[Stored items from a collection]
......
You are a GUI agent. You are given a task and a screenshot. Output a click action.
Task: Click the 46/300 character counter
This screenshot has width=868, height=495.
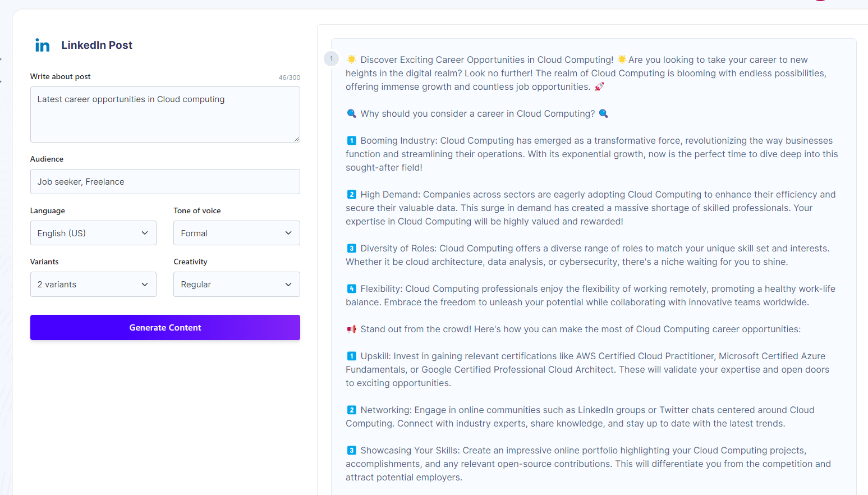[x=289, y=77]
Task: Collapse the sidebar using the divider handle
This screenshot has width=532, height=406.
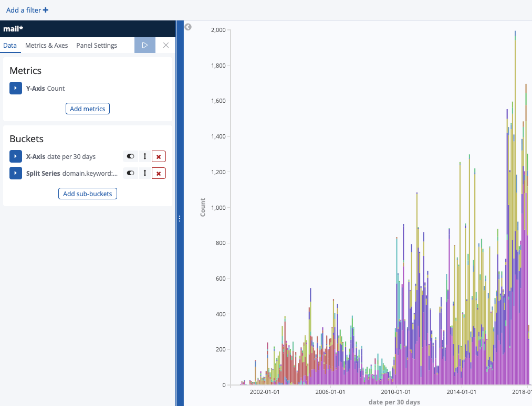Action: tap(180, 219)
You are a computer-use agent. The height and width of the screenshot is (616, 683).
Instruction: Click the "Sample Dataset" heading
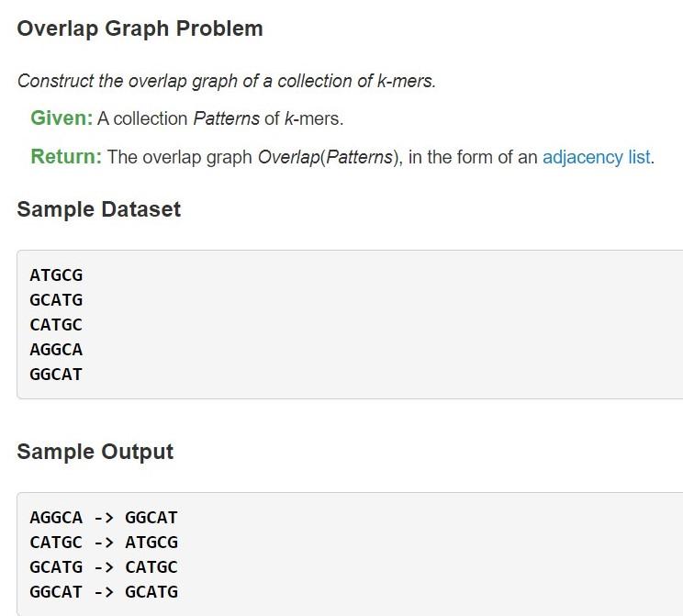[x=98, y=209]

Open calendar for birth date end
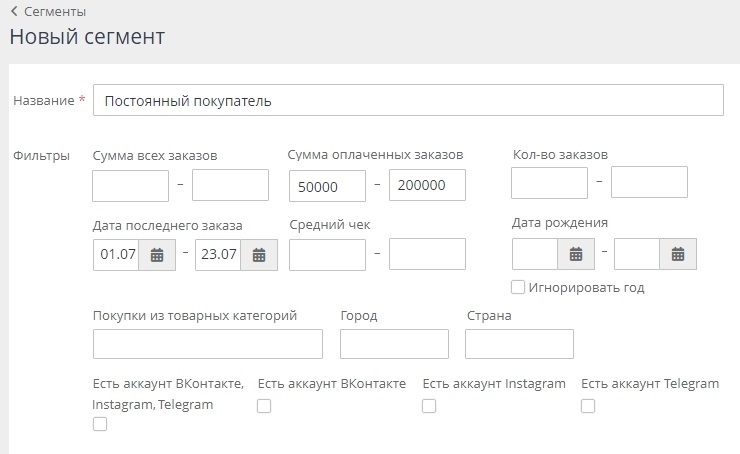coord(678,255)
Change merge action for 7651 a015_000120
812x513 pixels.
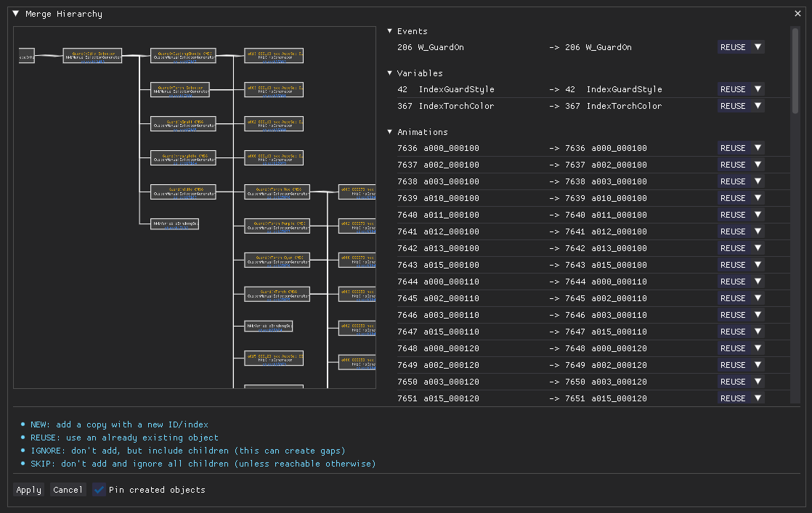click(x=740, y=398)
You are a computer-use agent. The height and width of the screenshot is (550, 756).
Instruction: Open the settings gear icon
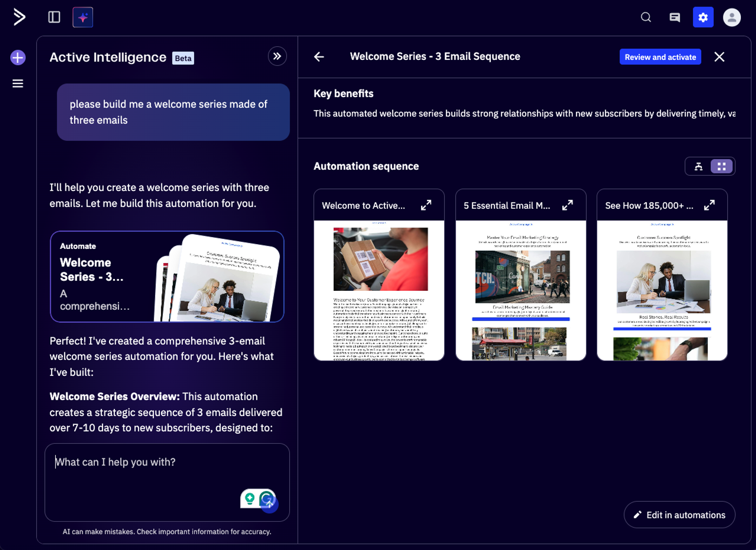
......
Whenever the string "agent" shows up in a line of the entries, copy that line.

— PROBLEM SOLUTION —
You are a GUI agent. You are given a task and a screenshot. Output a click action.
You are a computer-use agent. The height and width of the screenshot is (616, 683).
You are a computer-use agent. The height and width of the screenshot is (550, 756).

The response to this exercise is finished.